§ Requirement
Reproduce, word for word, the full text about the upper limb radioanatomy module.

§ Selected excerpt
Antoine Micheau , Denis Hoa
Thursday 07 March 2019
This radioanatomy module on the upper limb presents 16 radiographic images with 112 structures identified in the legends.
This educational tool is design specifically for radiologists, electroradiology technician students, emergency medicine specialists, orthopaedic surgeons and rheumatologists, but it is also suitable as a daily aid or educational tool for all practitioners, doctors or students involved in pathology of the upper limb (radial fracture, shoulder pathology, inflammatory elbow pathologies, tendinitis or tenosynovitis of the wrist and hand).
The first X-Ray image is centred on the pectoral girdle seen from the front, allowing us to study the clavicles, sternum and sternoclavicular joints.
The following image shows the clavicle in an AP view, with its sternal and acromial extremities, conoid tubercle and the body of the clavicle.

§ Entries provided
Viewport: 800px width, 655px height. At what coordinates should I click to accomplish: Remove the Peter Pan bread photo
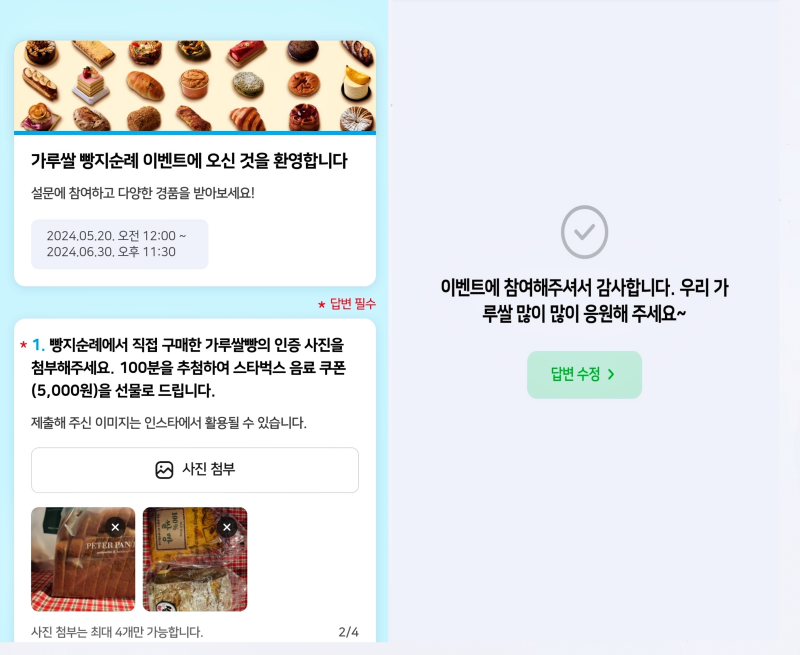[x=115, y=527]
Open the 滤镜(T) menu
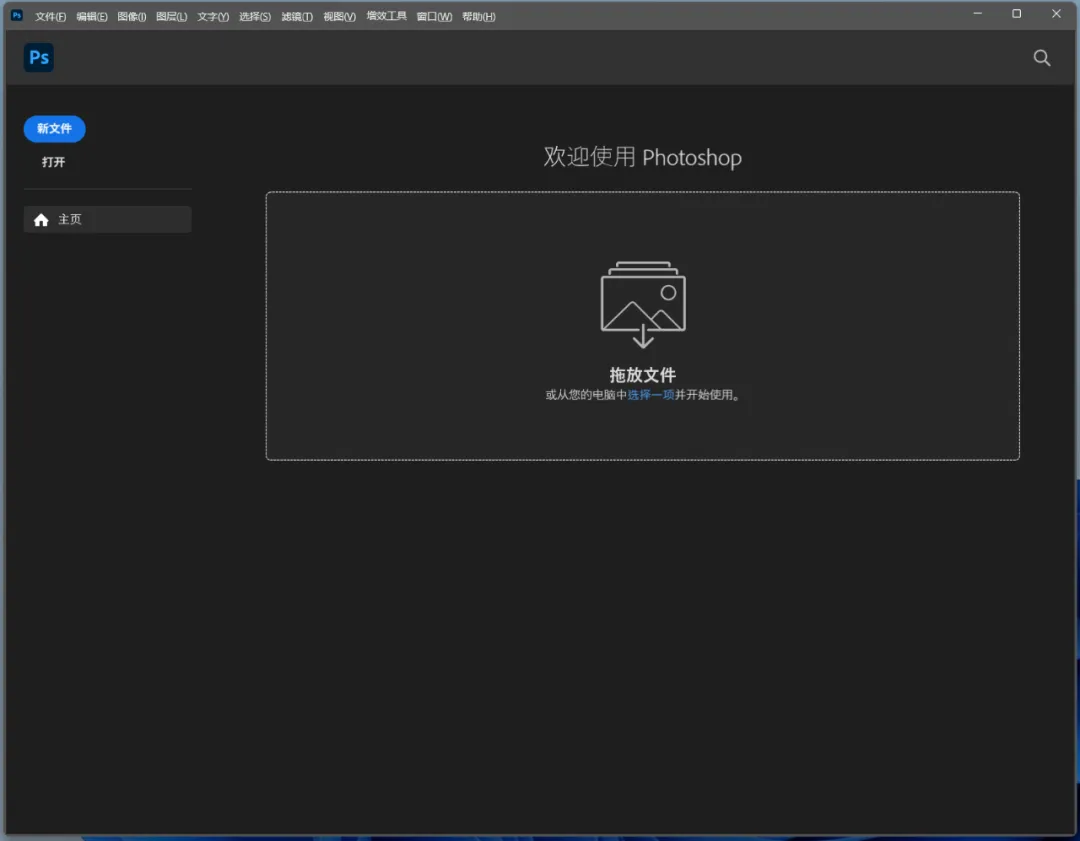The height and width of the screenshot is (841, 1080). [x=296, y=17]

...

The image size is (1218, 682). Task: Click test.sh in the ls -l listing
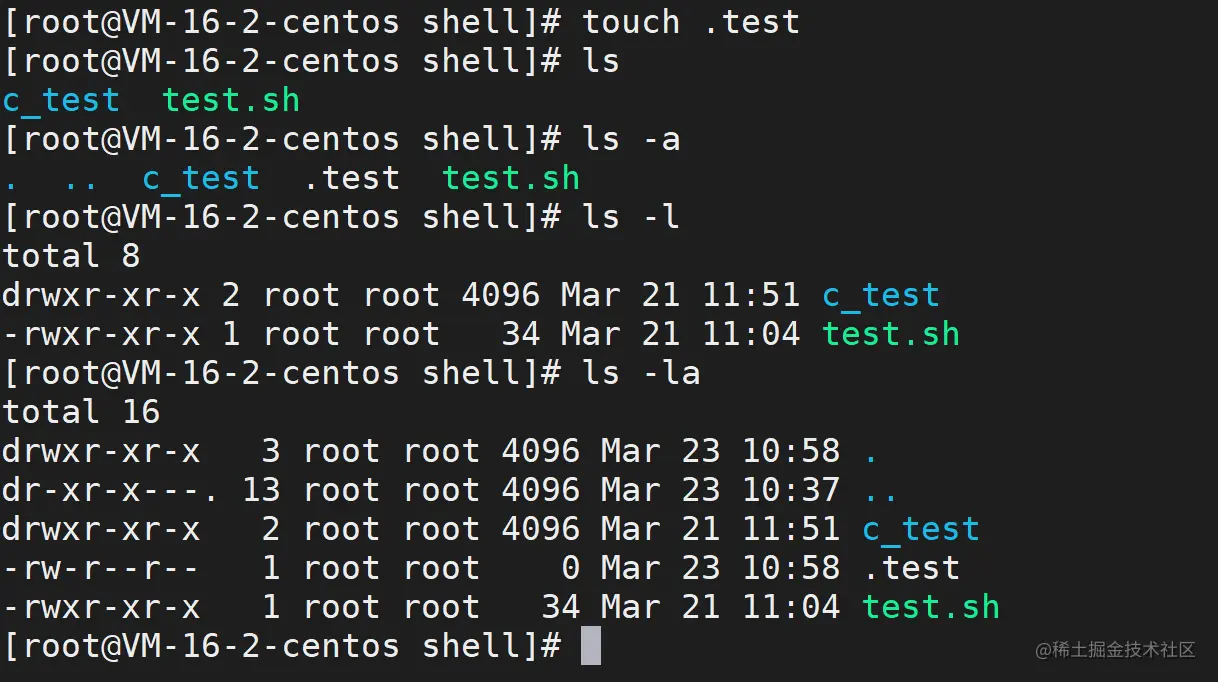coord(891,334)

---

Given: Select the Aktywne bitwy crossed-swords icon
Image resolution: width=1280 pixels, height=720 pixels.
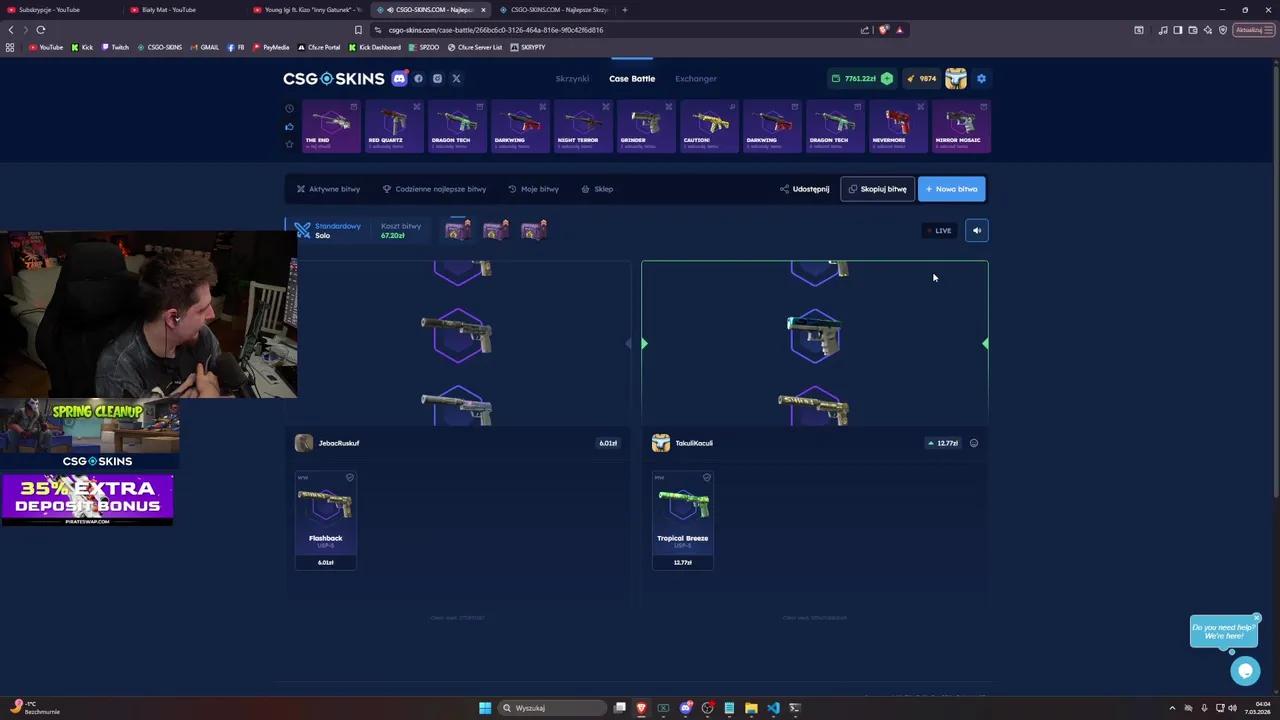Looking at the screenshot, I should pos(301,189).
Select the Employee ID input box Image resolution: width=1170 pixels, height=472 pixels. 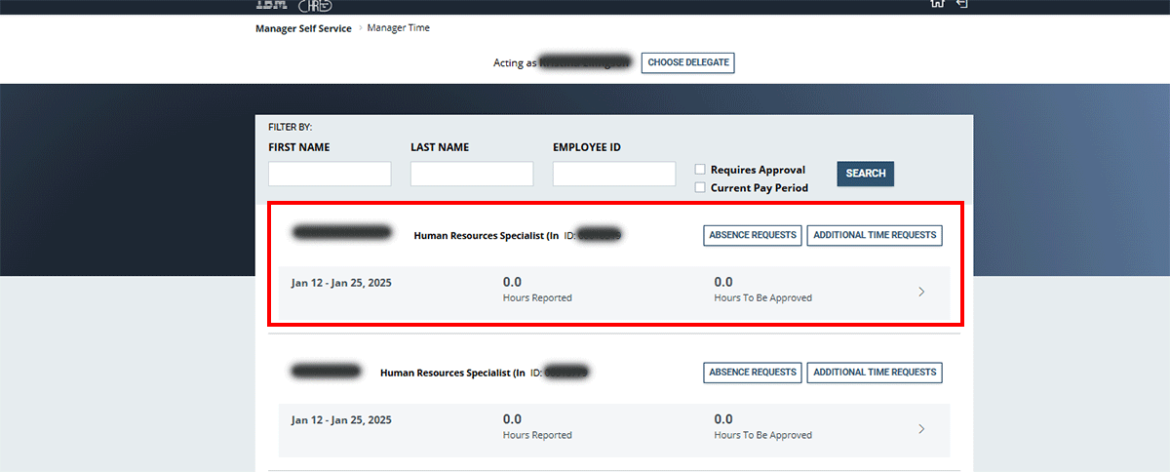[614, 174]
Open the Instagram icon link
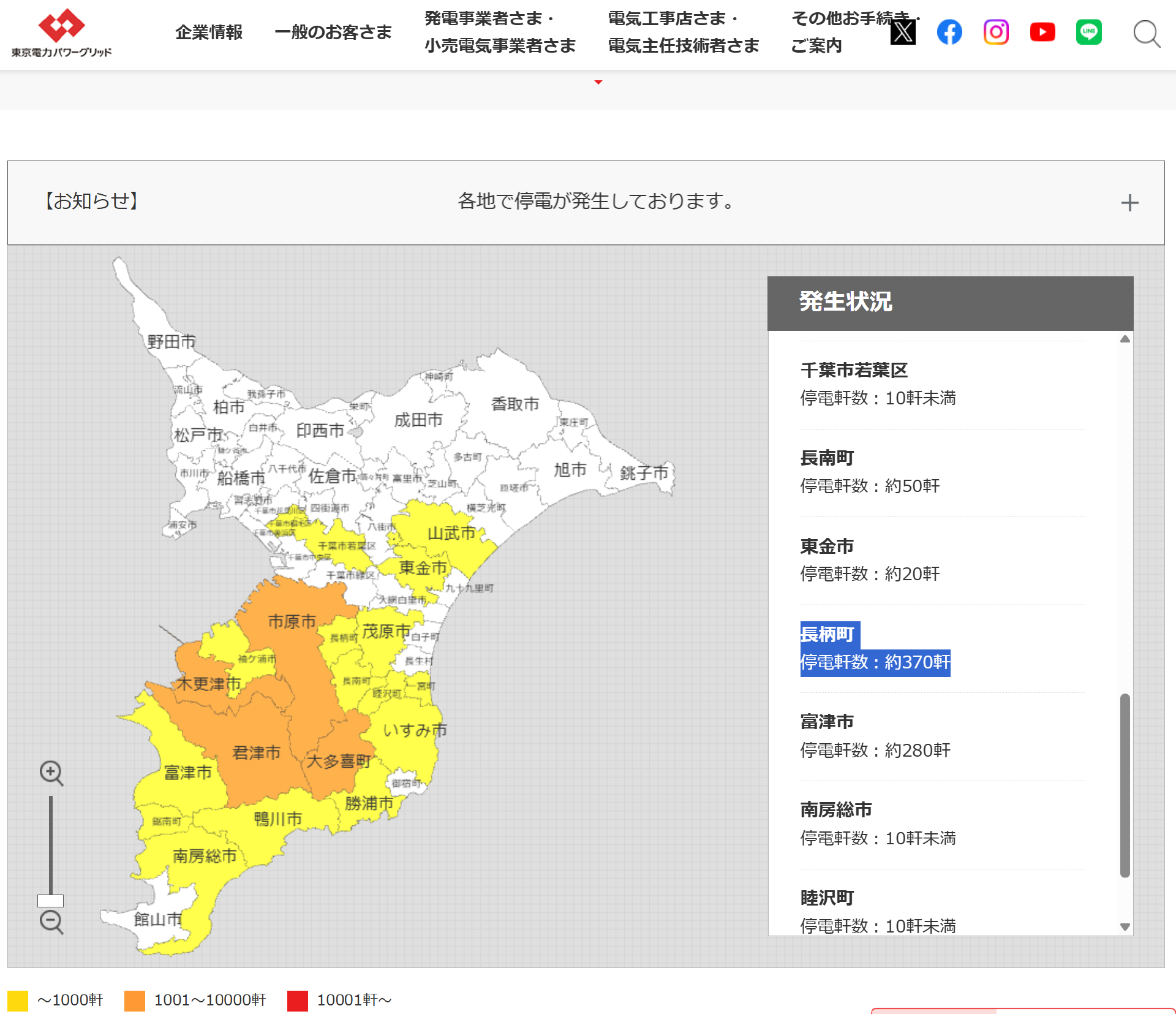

§ Task result
Antoine Micheau , Denis Hoa
Thursday 07 March 2019
This radioanatomy module on the upper limb presents 16 radiographic images with 112 structures identified in the legends.
This educational tool is design specifically for radiologists, electroradiology technician students, emergency medicine specialists, orthopaedic surgeons and rheumatologists, but it is also suitable as a daily aid or educational tool for all practitioners, doctors or students involved in pathology of the upper limb (radial fracture, shoulder pathology, inflammatory elbow pathologies, tendinitis or tenosynovitis of the wrist and hand).
The first X-Ray image is centred on the pectoral girdle seen from the front, allowing us to study the clavicles, sternum and sternoclavicular joints.
The following image shows the clavicle in an AP view, with its sternal and acromial extremities, conoid tubercle and the body of the clavicle.